The encoding determines the sample rate and bit depth. Input and output encodings are independent and can differ. Both default to audio/pcm (24 kHz) if omitted.
EncodingSample rateBest for
audio/pcm24,000 HzDefault. Highest quality, ideal for browser and app use.
audio/pcmu8,000 HzTelephony (G.711 μ-law).
audio/pcma8,000 HzTelephony (G.711 A-law).

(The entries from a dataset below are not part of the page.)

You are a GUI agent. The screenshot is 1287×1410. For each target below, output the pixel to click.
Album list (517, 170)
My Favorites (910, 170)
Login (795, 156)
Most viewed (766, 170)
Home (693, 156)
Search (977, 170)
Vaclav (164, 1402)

For telephony, use audio/pcmu or audio/pcma (8 kHz) to match the phone network and avoid resampling. See Connect to Twilio for a full phone integration. Set format.encoding under input and output. You can also pass an explicit sample_rate inside format:
curl -X POST https://agents.assemblyai.com/v1/agents \
  -H "Authorization: $ASSEMBLYAI_API_KEY" \
  -H "Content-Type: application/json" \
  -d '{
    "name": "Support Assistant",
    "system_prompt": "You are a friendly support agent. Keep replies under two sentences.",
    "voice": { "voice_id": "ivy" },
    "input":  { "format": { "encoding": "audio/pcmu", "sample_rate": 8000 } },
    "output": { "format": { "encoding": "audio/pcmu", "sample_rate": 8000 } }
  }'
FieldTypeRequiredNotes
input.format.encodingstringNoaudio/pcm, audio/pcmu, or audio/pcma. Default audio/pcm.

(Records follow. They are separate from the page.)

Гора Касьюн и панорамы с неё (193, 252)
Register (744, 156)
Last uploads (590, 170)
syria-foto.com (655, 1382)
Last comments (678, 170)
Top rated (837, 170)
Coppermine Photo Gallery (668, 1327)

output.format.encodingstringNoSame values as input. Default audio/pcm.
format.sample_rateintegerNoSample rate in Hz. Determined by the encoding if omitted.

Volume

Adjust the playback volume of the agent’s speech via output.volume. Accepts a number from 0 (silent) to 100 (loudest). If omitted, the voice plays at its native level.
curl -X PUT https://agents.assemblyai.com/v1/agents/$AGENT_ID \
  -H "Authorization: $ASSEMBLYAI_API_KEY" -H "Content-Type: application/json" \
  -d '{ "output": { "volume": 60 } }'
FieldTypeRequiredNotes
output.volumenumber | nullNo0 (silent) to 100 (loudest). null plays at native level.
When configured inline via session.update, output.voice and output.format are immutable after session.ready and must be set on your first update. output.volume is the exception: it can be changed mid-session, and the new value applies to subsequent reply.audio chunks.